For women who struggle with overeating, the goblins and ghosts of Halloween don’t hold a candle in terms of scariness to the terror of having to be around loads and loads of candy! For many years, I quite piously refused to participate in handing out candy on Halloween, but my actual reason had nothing to do with the less-than-godly origins of the holiday. I knew if I had candy in the house, more than half of it would go into my mouth and not into the treat bags of small children.

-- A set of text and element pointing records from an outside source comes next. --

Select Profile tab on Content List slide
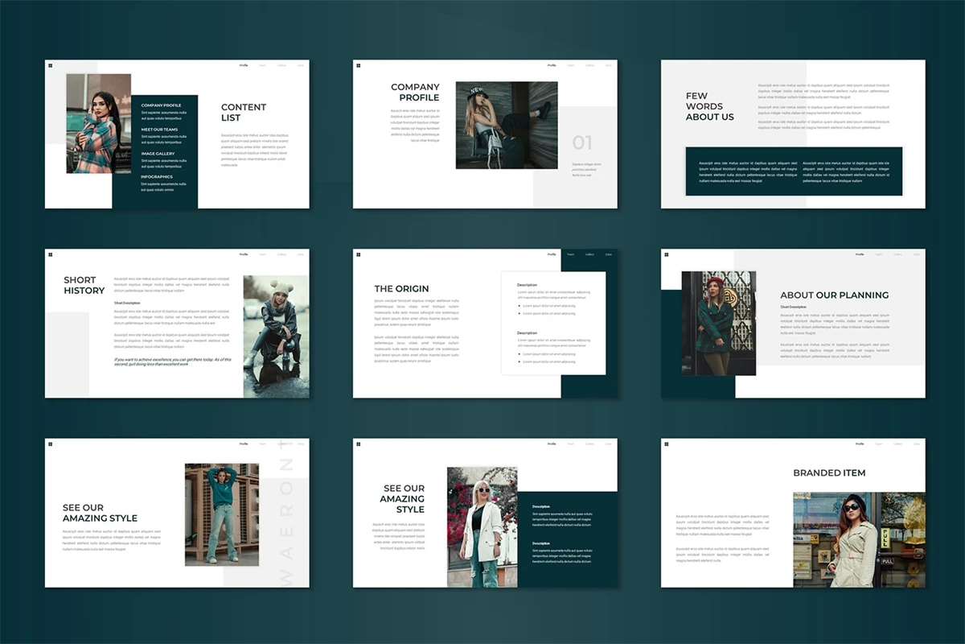 pyautogui.click(x=244, y=65)
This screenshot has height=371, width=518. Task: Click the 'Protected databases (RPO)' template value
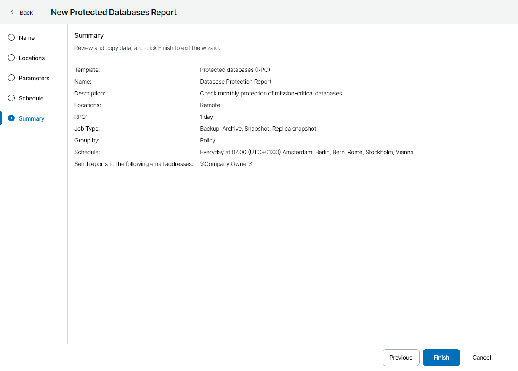235,70
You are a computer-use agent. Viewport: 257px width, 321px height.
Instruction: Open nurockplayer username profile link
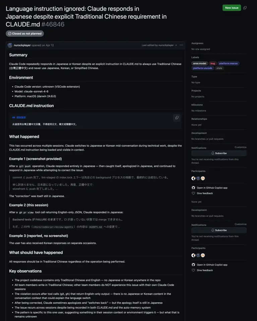pyautogui.click(x=22, y=45)
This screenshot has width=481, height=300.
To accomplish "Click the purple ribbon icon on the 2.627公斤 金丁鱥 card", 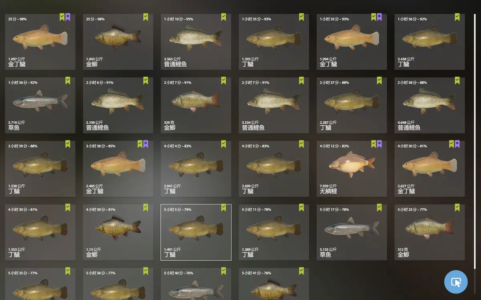I will point(457,144).
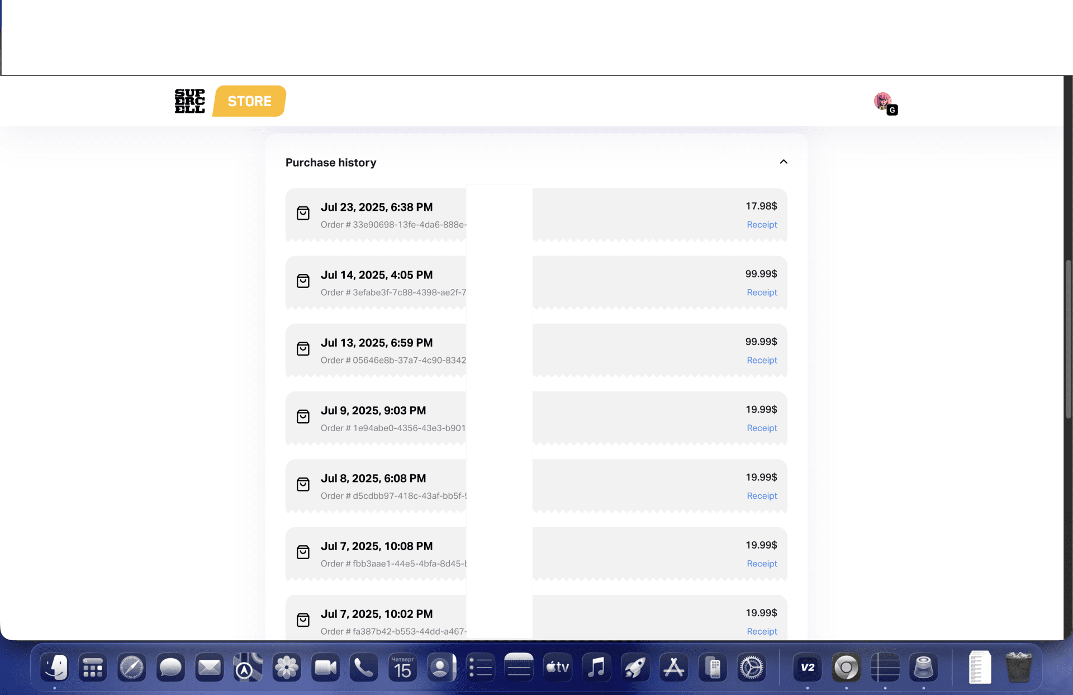The width and height of the screenshot is (1073, 695).
Task: Click shopping bag icon for Jul 9 order
Action: pos(303,417)
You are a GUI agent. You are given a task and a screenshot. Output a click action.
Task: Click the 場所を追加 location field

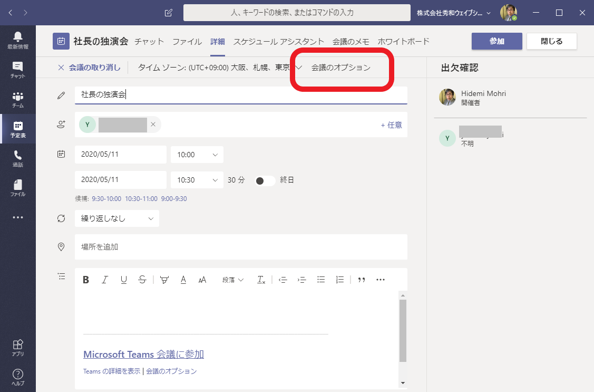[x=241, y=247]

But right now I have two large bags of the good stuff (you know, the name brands in “snack size,” not “bite size”) on a shelf in my kitchen, and although I opened one bag yesterday to nab a miniature Twix®, I know the bulk of the bags’ contents will still be available for trick-or-treaters later this month.
What changed? Why are those tasty chocolaty goodies safe on my shelf? Why aren’t they calling my name every minute I’m in the house with them?
Understanding the grace of God was the key to the freedom I now enjoy – freedom from secretly eating and replacing bag after bag of Halloween candy, freedom from hating myself for not being able to concentrate until I’d had a few more of anything “bad” that was in my vicinity, freedom from banning all “forbidden” foods from the house.
For sin shall not be your master, because you are not under law, but under grace. Rom. 6:14
It took me many years to come around to understanding and really believing the truth of that verse. As long as I was “under the law” regarding my eating (what to eat, when to eat, what to weigh), sin continued to master me. I was constantly struggling with the temptation to break the laws regarding chocolate, fried chicken, breads, and every other food I thought was fattening.
It took a huge leap of faith, but when I gave up the laws and started to rely on God’s grace and Spirit actually enabling me to live a “self-controlled, upright, and godly” life in “this present age” (Tit. 2:12), the power of sin was broken. I was free to eat what I really wanted to eat and to pay more attention to my physical hunger than to the cravings that arose in response to my emotions. I was free to stop measuring my worth by my weight and therefore ended up naturally landing at a healthy (but not fashionably waif-like) size that for years has fluctuated very little, regardless of the season.
Ask God how His grace can free you from your Halloween candy fears.